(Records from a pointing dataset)
"""

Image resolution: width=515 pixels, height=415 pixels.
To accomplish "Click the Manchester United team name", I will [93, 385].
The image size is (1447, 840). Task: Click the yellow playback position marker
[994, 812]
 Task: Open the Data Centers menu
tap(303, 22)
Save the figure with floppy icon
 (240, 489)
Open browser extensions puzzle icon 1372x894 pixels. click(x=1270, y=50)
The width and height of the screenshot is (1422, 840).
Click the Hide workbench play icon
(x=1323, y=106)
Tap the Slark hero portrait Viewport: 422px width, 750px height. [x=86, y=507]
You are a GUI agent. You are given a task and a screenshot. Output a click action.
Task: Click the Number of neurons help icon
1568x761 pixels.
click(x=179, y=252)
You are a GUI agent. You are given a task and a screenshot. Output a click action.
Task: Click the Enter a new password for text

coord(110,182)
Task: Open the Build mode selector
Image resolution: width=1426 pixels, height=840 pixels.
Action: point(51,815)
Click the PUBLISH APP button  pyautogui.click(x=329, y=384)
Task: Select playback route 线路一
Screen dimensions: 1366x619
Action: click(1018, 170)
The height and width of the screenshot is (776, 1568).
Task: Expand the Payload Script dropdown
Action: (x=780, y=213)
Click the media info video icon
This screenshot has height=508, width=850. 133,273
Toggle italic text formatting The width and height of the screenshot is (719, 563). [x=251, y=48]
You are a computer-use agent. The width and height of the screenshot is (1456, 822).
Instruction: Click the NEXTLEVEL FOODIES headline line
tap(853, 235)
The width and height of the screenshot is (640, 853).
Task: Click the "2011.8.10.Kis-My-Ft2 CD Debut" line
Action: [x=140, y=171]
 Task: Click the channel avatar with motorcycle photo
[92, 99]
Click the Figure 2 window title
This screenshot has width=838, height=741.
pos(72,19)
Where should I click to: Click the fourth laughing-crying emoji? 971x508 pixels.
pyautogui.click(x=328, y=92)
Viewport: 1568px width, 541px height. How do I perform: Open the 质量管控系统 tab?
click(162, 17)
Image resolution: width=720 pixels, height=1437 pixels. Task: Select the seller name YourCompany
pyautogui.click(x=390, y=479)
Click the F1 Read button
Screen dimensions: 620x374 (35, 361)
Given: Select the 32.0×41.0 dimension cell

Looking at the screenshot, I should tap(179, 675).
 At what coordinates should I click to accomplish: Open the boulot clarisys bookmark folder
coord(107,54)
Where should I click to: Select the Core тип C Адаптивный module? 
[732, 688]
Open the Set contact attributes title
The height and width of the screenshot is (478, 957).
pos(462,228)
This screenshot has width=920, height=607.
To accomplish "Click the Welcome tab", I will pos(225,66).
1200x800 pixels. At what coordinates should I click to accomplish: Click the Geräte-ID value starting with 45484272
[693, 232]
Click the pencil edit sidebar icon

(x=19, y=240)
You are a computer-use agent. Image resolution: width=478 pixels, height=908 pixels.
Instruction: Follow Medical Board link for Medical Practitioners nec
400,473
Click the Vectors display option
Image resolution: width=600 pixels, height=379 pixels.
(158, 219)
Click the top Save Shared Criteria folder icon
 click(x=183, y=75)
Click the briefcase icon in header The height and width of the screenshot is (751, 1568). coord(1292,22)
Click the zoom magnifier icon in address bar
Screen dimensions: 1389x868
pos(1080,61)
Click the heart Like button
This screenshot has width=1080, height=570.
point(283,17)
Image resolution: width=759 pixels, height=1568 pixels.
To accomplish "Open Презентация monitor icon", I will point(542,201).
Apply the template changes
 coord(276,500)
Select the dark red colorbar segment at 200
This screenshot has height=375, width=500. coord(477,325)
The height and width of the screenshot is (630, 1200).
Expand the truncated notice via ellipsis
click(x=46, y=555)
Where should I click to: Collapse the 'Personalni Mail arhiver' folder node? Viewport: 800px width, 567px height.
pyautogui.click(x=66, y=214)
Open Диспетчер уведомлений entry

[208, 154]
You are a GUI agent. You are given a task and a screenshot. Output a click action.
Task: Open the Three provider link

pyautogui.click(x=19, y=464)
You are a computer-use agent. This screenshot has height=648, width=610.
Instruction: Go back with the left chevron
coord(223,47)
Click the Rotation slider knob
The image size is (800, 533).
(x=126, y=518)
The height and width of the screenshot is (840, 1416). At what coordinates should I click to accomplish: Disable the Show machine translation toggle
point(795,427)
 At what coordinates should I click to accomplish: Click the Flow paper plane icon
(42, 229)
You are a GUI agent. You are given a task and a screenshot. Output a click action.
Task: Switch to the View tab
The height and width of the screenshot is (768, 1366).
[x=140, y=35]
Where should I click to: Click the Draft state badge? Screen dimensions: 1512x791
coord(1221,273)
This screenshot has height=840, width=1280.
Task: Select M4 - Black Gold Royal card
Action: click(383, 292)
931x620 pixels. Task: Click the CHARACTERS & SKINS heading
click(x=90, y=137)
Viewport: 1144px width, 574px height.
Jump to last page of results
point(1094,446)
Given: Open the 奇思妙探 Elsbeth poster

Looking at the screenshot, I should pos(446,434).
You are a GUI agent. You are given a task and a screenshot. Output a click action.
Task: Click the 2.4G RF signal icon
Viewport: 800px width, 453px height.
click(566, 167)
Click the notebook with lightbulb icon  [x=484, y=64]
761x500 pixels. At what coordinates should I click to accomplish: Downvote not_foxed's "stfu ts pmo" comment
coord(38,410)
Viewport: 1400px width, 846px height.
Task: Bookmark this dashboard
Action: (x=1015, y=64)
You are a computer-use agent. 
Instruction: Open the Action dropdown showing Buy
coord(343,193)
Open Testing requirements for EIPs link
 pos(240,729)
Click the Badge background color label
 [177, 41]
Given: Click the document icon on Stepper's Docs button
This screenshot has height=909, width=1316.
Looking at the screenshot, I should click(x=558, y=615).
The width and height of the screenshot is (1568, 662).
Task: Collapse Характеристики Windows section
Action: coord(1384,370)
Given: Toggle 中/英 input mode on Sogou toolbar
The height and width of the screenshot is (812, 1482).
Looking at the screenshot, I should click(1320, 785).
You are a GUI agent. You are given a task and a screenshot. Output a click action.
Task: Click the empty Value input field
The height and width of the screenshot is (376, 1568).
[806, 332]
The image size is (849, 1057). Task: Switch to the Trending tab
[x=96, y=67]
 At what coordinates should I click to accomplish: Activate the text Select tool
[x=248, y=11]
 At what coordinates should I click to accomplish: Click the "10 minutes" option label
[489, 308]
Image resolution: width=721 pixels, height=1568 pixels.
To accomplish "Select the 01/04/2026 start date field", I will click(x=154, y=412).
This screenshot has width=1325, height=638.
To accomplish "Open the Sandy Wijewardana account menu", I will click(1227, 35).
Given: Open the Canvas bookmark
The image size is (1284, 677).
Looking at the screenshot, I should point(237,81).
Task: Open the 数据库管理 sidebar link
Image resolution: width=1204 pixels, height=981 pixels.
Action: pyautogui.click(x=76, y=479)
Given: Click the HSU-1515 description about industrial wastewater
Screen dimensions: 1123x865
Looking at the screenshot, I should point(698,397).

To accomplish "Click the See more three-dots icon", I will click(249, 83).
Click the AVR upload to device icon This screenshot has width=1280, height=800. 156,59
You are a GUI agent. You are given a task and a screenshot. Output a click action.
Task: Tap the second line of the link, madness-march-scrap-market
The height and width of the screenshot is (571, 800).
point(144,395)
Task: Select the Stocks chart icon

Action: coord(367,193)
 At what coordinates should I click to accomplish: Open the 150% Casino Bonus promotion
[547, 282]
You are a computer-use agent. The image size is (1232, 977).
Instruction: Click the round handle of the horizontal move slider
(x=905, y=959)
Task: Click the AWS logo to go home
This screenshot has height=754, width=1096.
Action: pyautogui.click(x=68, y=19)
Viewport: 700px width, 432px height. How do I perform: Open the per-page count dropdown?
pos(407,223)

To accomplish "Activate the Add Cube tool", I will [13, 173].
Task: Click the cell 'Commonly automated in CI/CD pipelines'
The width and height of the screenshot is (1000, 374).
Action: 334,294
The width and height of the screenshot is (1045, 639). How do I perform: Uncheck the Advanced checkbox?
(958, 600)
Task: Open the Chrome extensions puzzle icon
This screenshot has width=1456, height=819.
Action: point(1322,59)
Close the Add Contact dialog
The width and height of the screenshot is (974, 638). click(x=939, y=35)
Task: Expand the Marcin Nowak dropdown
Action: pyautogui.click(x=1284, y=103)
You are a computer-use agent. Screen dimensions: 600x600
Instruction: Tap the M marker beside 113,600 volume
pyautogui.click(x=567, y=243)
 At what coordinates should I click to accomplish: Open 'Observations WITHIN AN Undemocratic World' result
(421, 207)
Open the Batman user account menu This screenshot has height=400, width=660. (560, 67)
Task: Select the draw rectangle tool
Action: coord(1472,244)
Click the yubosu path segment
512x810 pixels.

"""

Copy the listing lines word for word, starting with the line that contains "The height and width of the screenshot is (630, 1200)." and going on through the line that contains "pyautogui.click(x=19, y=464)".

■ **Completed task**:
The height and width of the screenshot is (630, 1200).
Expand the truncated notice via ellipsis
click(x=46, y=555)
Where should I click to: Collapse the 'Personalni Mail arhiver' folder node? Viewport: 800px width, 567px height.
pyautogui.click(x=66, y=214)
Open Диспетчер уведомлений entry

[208, 154]
You are a GUI agent. You are given a task and a screenshot. Output a click action.
Task: Open the Three provider link

pyautogui.click(x=19, y=464)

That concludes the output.